From the fossil record, we know that frogs naturally go extinct at a rate of about one species every 500 years. But in the last 30 years, up to 200 species have gone extinct, and a far greater number of species have dwindled significantly in population size. The current rate of frog extinctions is thus 3,000 times faster than than it should be, and we stand to lose at least one-third of the world’s 6,485 amphibian species in our lifetime if we don’t work swiftly to stop the extinctions.
In no particular order, here are the top ten steps that must be taken to prevent further frog extinctions.

__Information shown__:

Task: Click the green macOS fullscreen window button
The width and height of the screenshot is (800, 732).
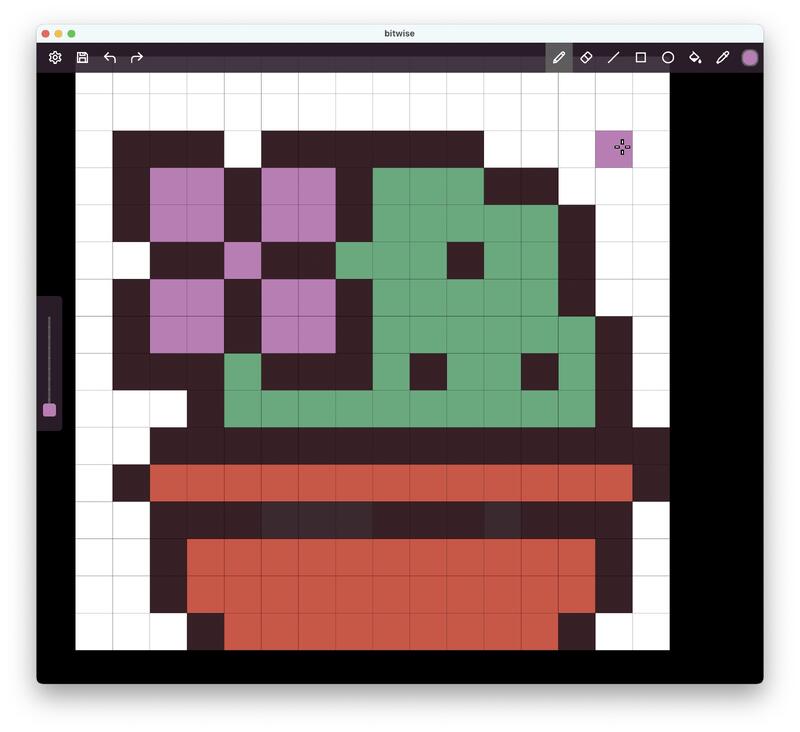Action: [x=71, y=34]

...

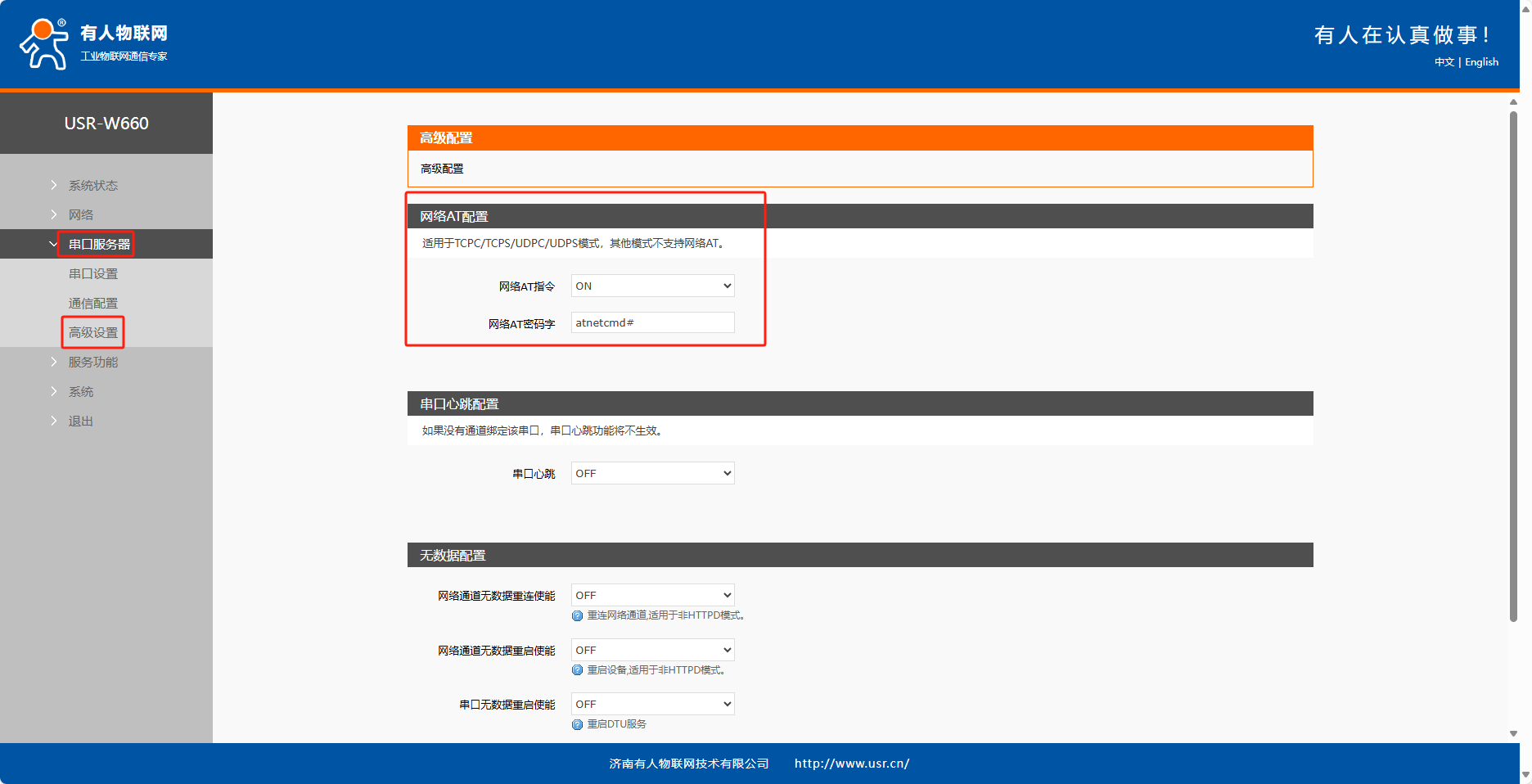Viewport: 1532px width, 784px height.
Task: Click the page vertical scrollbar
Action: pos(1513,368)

* * *

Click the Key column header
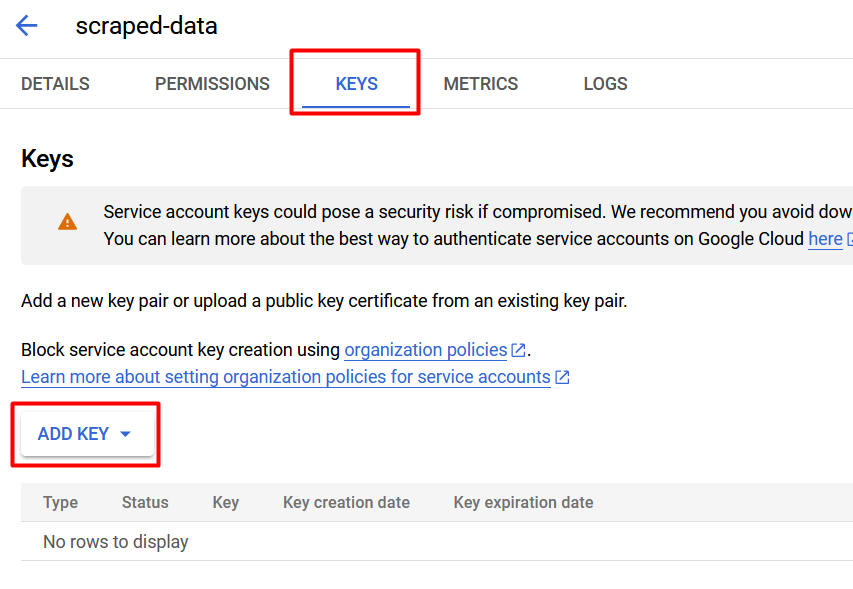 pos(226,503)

__Instructions for the task__:
For each statement below, say whether it agrees with the passage on frog extinctions, answering yes or no and quoting the words of the passage that decide it.
1. Under natural conditions, frogs lose about one species every 500 years.
2. Exactly 500 frog species have gone extinct in the last 30 years.
3. The world has 6,485 amphibian species.
The entries are separate material, unrelated to the passage on frog extinctions.

__Answer for the task__:
1. Yes: "frogs naturally go extinct at a rate of about one species every 500 years"
2. No: "in the last 30 years, up to 200 species have gone extinct"
3. Yes: "the world’s 6,485 amphibian species"